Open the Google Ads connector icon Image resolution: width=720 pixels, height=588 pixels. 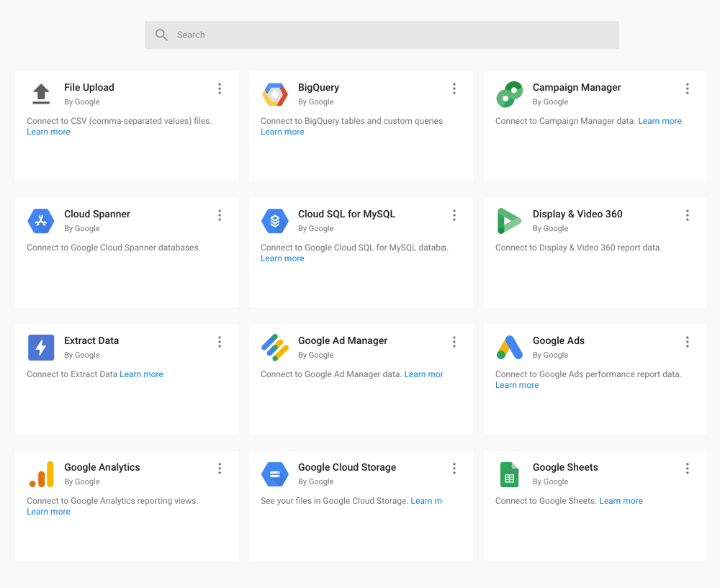509,347
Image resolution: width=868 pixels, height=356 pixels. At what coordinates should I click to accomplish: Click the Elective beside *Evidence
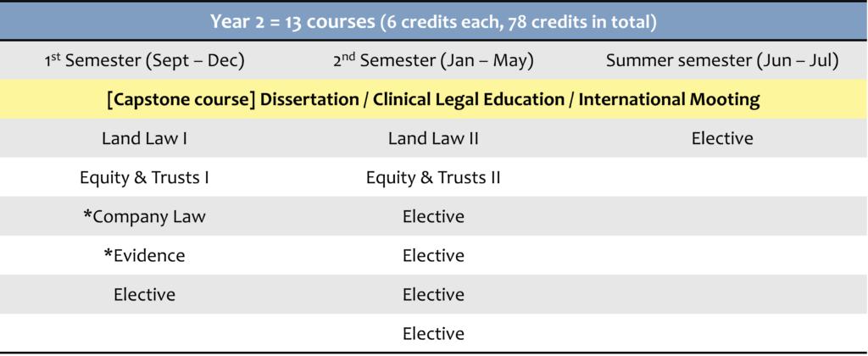pos(433,255)
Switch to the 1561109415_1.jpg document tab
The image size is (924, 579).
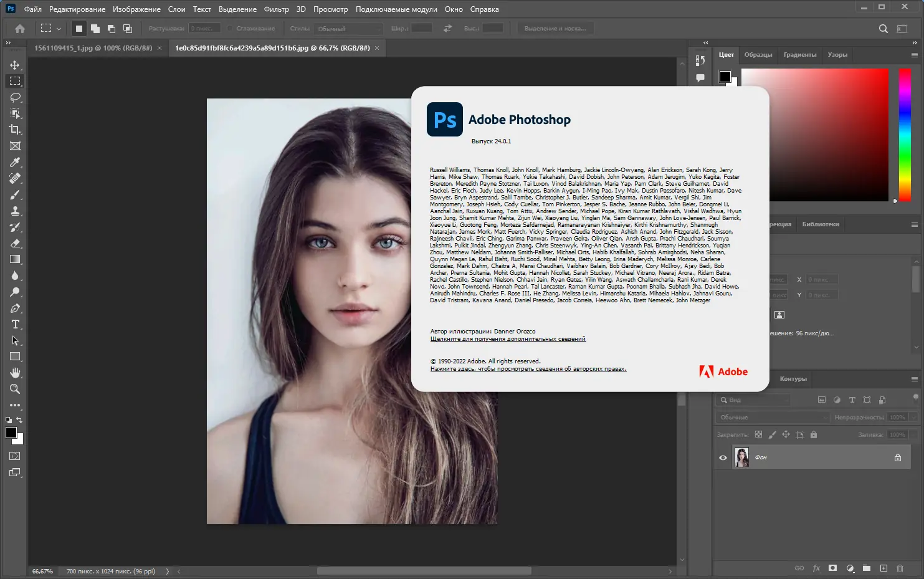(93, 48)
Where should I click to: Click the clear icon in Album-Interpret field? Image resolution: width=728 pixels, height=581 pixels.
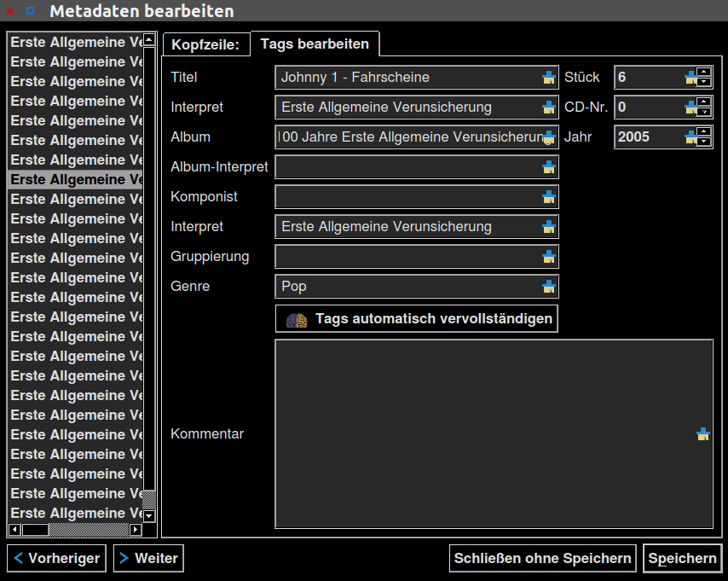tap(548, 167)
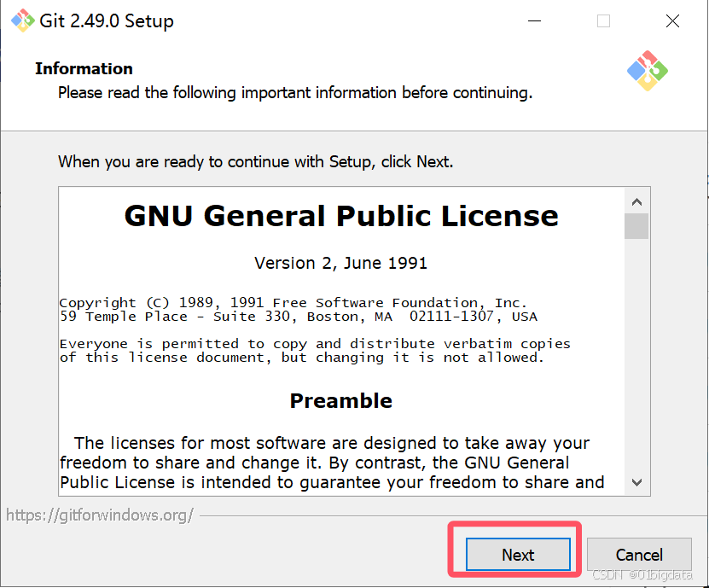The height and width of the screenshot is (588, 709).
Task: Click the minimize icon
Action: (x=534, y=21)
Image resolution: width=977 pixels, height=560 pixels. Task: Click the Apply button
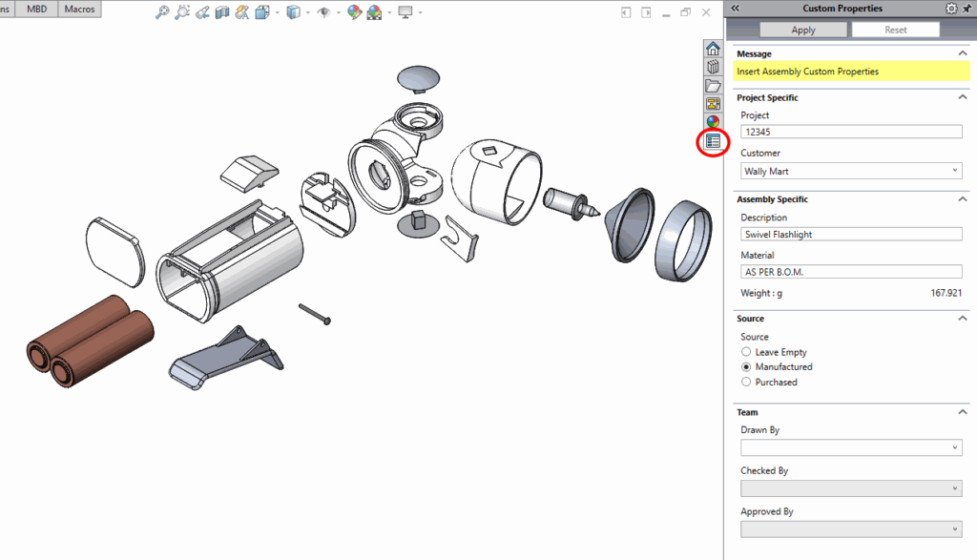click(803, 30)
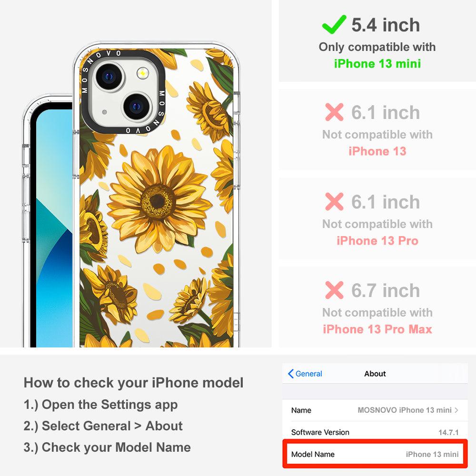Click the green iPhone 13 mini label
The width and height of the screenshot is (476, 476).
(x=377, y=64)
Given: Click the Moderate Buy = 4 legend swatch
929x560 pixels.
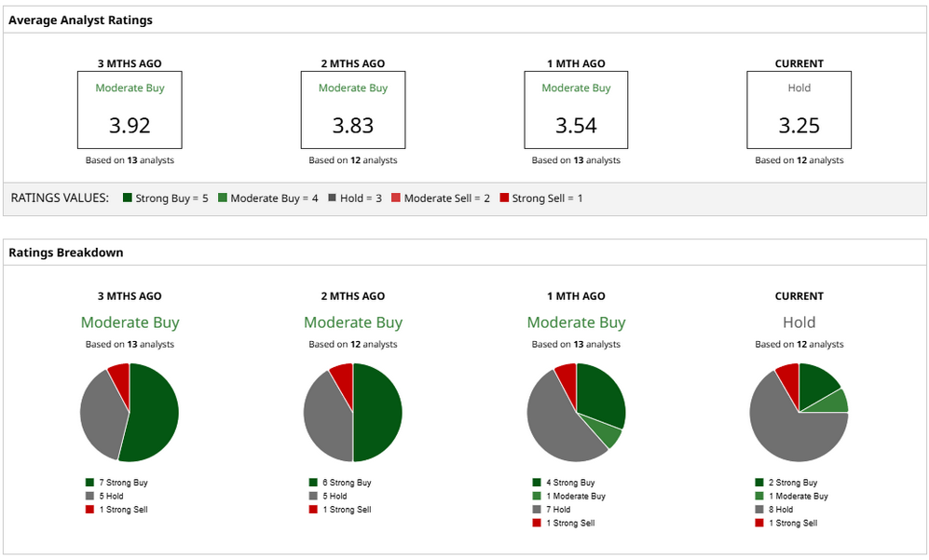Looking at the screenshot, I should click(x=223, y=198).
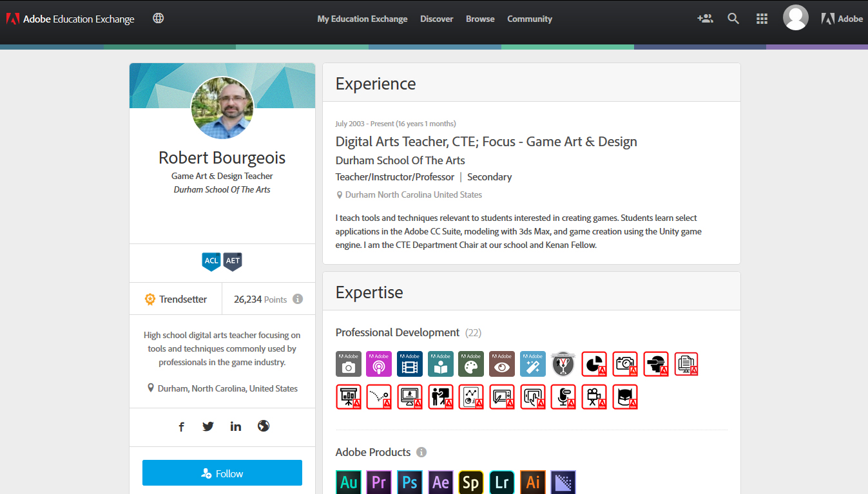Image resolution: width=868 pixels, height=494 pixels.
Task: Open the search magnifier in the navbar
Action: click(x=733, y=19)
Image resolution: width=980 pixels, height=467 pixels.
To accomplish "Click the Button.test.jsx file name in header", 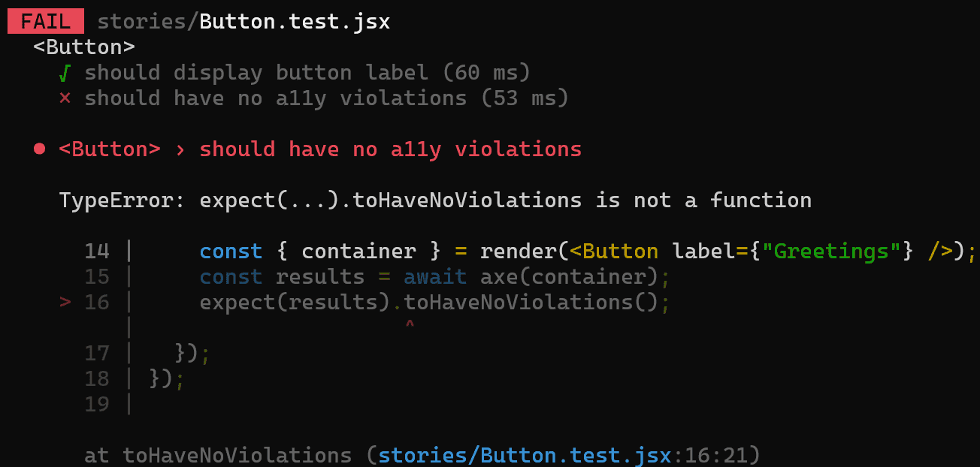I will pyautogui.click(x=295, y=22).
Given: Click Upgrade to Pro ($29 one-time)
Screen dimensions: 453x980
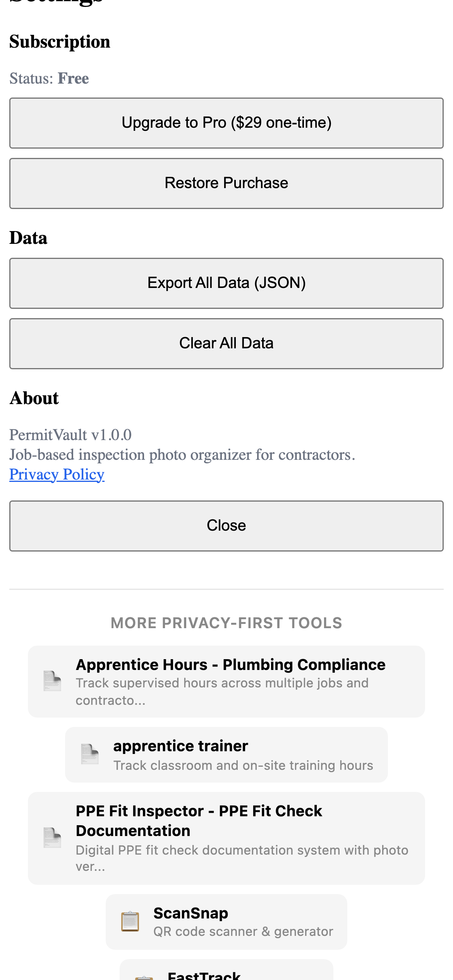Looking at the screenshot, I should point(227,123).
____________________
What is needed:
Scan the material above and determine how many lines include the word "Given"; report only the number.

Written response:
2